SU‐FF‐T‐197: In Vivo Dose Reconstruction Using a 2D Array Dosimeter Via Transit Dosimetry

Purpose: To determine if a commercially available 2D array dosimeter can be used for the application of in vivo dose reconstruction. Method and Materials: An empirical‐based back‐projection dose reconstruction algorithm was developed for the purpose of in vivo dose reconstruction. The algorithm reconstructed a 2D dose distribution by raytracing the transit fluence to a desired depth in a phantom/patient. The algorithm was evaluated using homogeneous and heterogeneous phantoms. For the homogeneous phantom, 20 cm thick solid water was used to evaluate six conformal fields and five IMRT fields.
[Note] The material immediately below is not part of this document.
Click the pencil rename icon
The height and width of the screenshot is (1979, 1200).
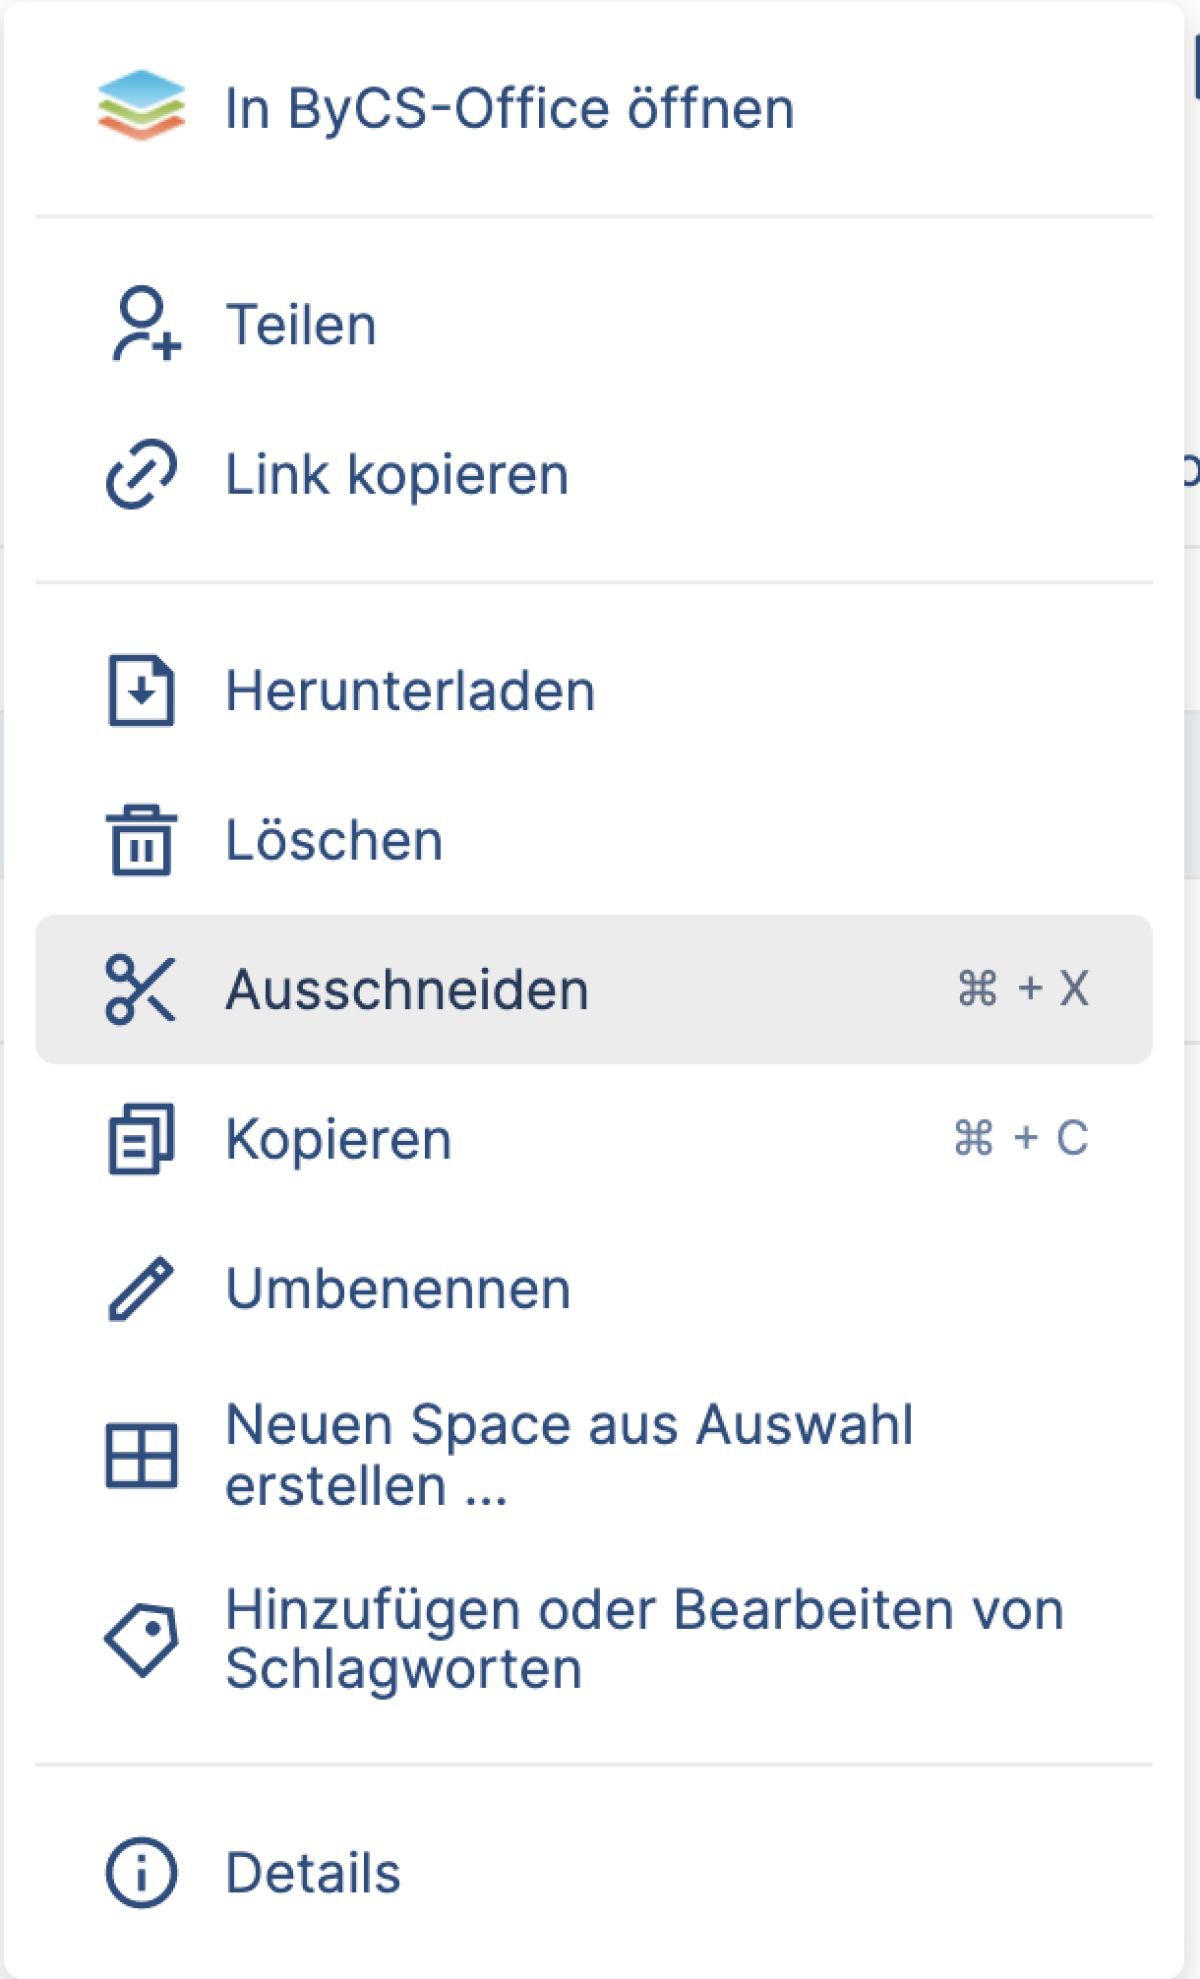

A planar dose from Pinnacle 3 treatment planning system was used as the reference (3 % / 3 mm gamma index criteria). For the heterogeneous phantoms, there were three rectangular shaped solid water phantoms with air cavities that were varying in shapes and sizes. Two anthropomorphic head and neck and pelvis phantoms were also considered. A combination of radiochromic films and planar dose from Pinnacle 3 treatment planning system was used as the reference (5 % / 3 mm gamma index criteria). Results: For conformal fields, the algorithm showed passing rates of better than 99%. Similar passing rates were observed for the five IMRT fields. For the three rectangular shaped solid water phantoms, the dose distributions not in the air cavities had a passing rate ranging from 89.9% to 100%. The passing rates for the dose distribution in the air cavity ranged from 87.4% to 94.9%. For the head and neck and pelvis phantoms, the passing rates were 93.3% and 99.9%, respectively. Conclusions: A 2D array dosimeter can be used for high precision back‐projection dose reconstruction for in vivo dosimetry for homogeneous phantoms. For the heterogeneous phantoms, it has proven to have an acceptable agreement.